Es tiempo de mirar el madero; es tiempo de mirar la tumba vacía
La convicción de que la mayor tragedia de la vida puede ser arropada en cualquier momento por la luz de la esperanza que lo transforma todo está inmersa en la cosmovisión cristiana. Esa idea de que en un abrir y cerrar de ojos la muerte puede ser sorbida en victoria, para los cristianos no es un cuento de camino, sino una forma de vida. Es una forma de vida resiliente que nos impide abrazar el cinismo y la desesperanza ante la adversidad.
Reflexionando sobre lo anterior, el filósofo ingles Roger Scruton concluye que el cristianismo se ve impedido de poder desarrollar realmente el arte trágico, pues en su esencia siempre está la esperanza latente de la resurrección como solución a la manifiesta oscuridad del devenir de la vida y la historia. El evangelio de Mateo, citando a Isaías 9:1, lo recoge poéticamente
de esta manera “El pueblo asentado en tinieblas vio una gran luz, y a los que vivían en región y sombra de muerte, una luz les resplandeció”. Mateo 4:16.
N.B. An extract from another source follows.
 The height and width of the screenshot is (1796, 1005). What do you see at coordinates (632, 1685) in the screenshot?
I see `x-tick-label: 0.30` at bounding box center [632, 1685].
Sin embargo, Miguel de Unamuno, aunque tiende a abrazar la religiosidad como posible solución a lo trágico de la vida, en el último análisis apunta a la figura de Don Quijote como el ejemplo a seguir para aquellos que se niegan a rendirse al desierto existencial de la modernidad abrazando lo absurdo como método de sobreponerse a la tragedia. Ese enfrentamiento entre lo trágico, lo absurdo y la esperanza de la resurrección es de suma importancia entenderla para poder enfrentar la vida y sus circunstancias.
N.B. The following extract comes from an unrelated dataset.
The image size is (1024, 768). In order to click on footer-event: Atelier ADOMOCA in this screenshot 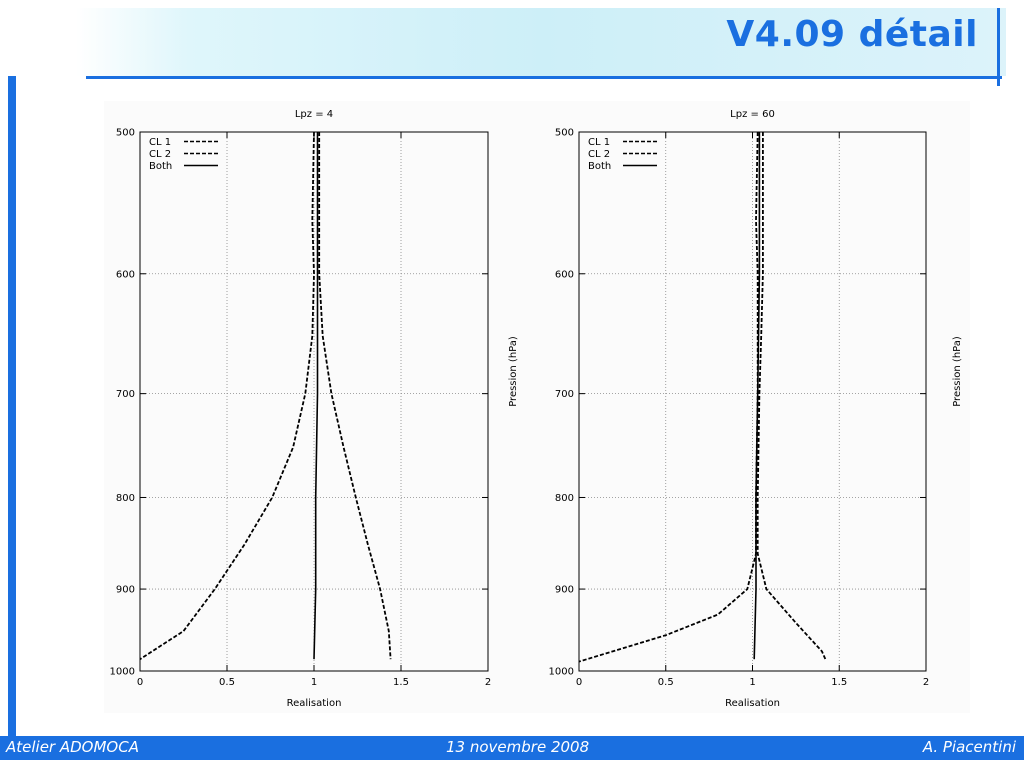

En el cristianismo indudablemente la esperanza de la resurrección opaca lo trágico. Lo que nunca puede hacer la resurrección es trivializar la tragedia. La resurrección a menudo se usa como un atajo hacia la felicidad, y una solución liviana a los problemas de la vida, evitando el valle de sombra de la muerte y la complejidad de vivir en el mundo real. La falta de enfrentar el peso y la realidad de lo trágico en la experiencia de la vida del ser humano revela la falta de entendimiento pleno que trae consigo la realidad de nuestra existencia en este mundo y la esencia del venidero.
El reconocer la gloriosa esperanza de la resurrección nunca debe llevarnos a negar lo trágico. Hacerlo, conllevaría adoptar una definición tronchada de lo trágico excluyendo la realidad de la esperanza eterna.